Update

2018-05-21

apt-transport-https
visual studio code
upgarde pip to 9.0.1
python 3.6.2
miniconda 4.4.10
Tensorflow 1.8.0 (only for compute 6.1)
JupyterHub still master
JupyterNotebook 5.4.1
JupyterLab 0.32.1
Keras 2.1.6
OpenCV 4.0 (do not compile examples)
Boost 1.67

2017-11-26

Added pytorch, pytorch visual, and tensorboard for pytorch. Bumped some packages versions. Removed gcc from anaconda. Unfortunately that bumped image size to 12.8GB.

2017-10-30

Added notebook extensions.

2017-10-29

Using the bazel hack from official Google's docker I managed to put TF compilation part into the main docker. I have also used docker staging build so now if something is compiled it is compiled in a container that is not being commited and only necessary files are being copied over (or installation files, like whl in case of opencv, tensorflow, protobuf). This way the final image got slimmed down from 18GB to 10GB.

MLDocker

This is a copy of my dockerized machine learning environment. As I have been reinstalling my system recenlty quite often I decided to put it into docker for the ease of deployment.

By default docker does not support any HDW passthrough, so GPU cannot be used from within, but using nvidia-docker wrapper one can start utilizing GPU using docker. I predominantly use python, so as for now jupyter notebook does not contain any kernels for other languages.

This allowed me to move my whole ML environment to the docker. The aim here was to have most imporatant libraries compiled from the source, so if new version gets released you can easily update without waiting for binaries.
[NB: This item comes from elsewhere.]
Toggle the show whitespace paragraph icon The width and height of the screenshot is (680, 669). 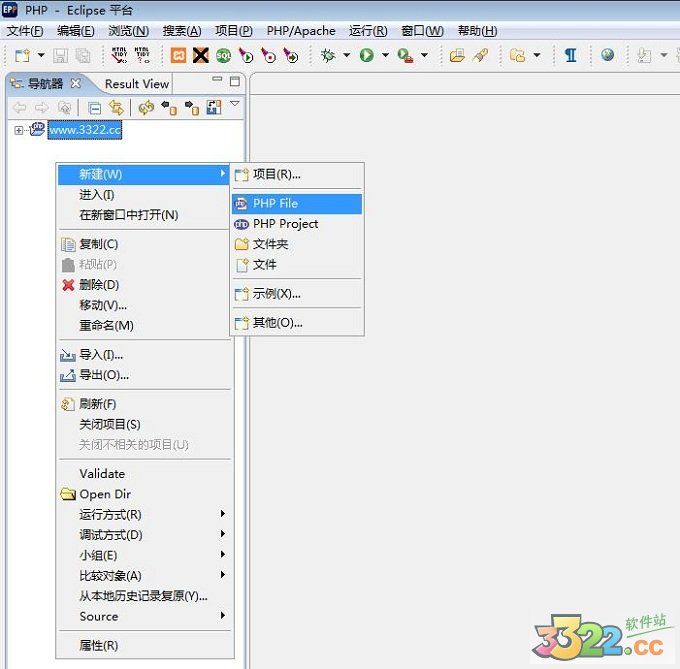click(570, 56)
As for now that includes:

Tensorflow
Keras
VTK
OpenCV (with GPU support and contrib modules)
Protobuf (C++ implementation for Python)
Pillow-SIMD (wheel)
JupyterHub
JupyterLab
JupyterNotebook
GLog
GFlags
GTest
Boost
OpenBLAS
XGBoost

Probably in the future I will extend it with a couple more ML libraries, but as for now I mainly utilize Tensorflow. All versions of libraries can be set through environment variables (those should be located in the beginning of reach Dockerfile).

Prerequisites

Docker/nVidia-Docker

Docker-CE - at the moment I am using Edge branch, as Docker 17.06 available in stable has a bug that does not remove some unnecessary files from /etc/lib/docker/diffs, which can grow quite fast. Also I have switched from Aufs to OverlayFS2. Change is very simple, please see the docs, but be aware that you will lose all containers and images when switching between filesystems. So it is better to do before starting any work.
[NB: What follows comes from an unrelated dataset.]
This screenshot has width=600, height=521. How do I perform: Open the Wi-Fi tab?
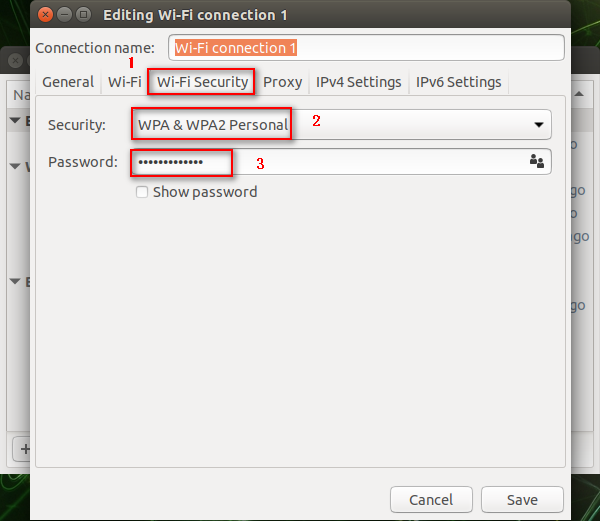pyautogui.click(x=125, y=82)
Having the docker up and running, you may go to nVidia-docker2 repository and install their wrapper, that will let you use GPU within a docker container. Although probably the easiest way is by adding repository to your system, see nvidia.github.io/nvidia-docker. Just make sure the latest docker-ce verstion you have is 17.09 as nvidia-docker2 does not support any newer (edge) releases.

How To

To build the images simply run

git clone https://github.com/mpekalski/MLDocker && \
cd MLDocker && \
chmod 755 build_tf_docker.sh && \
./build_tf_docker.sh

That will build three image tf:00 based on nvidia/cuda:9.0-cudnn7-devel-ubuntu16.04. The container you will run spawns all necessary processes using supervisor on top of tiny - the reason for tiniy is not to have any dangling processes after removing the container, and supervisor is used to be able to run more than one process within the container.

After the build finishes the last docker image will be launched and also you will see the terminal with bash (runnin within container). The container exposes two ports 8000 and 6006, the first one lets you access JupyterHub, and the latter Tensorboard. Just above the bash prompt within the container you should see the ip address of the just launched container, so you would know where to point your browser to in order to connect to JupyterHub or Tensorboard.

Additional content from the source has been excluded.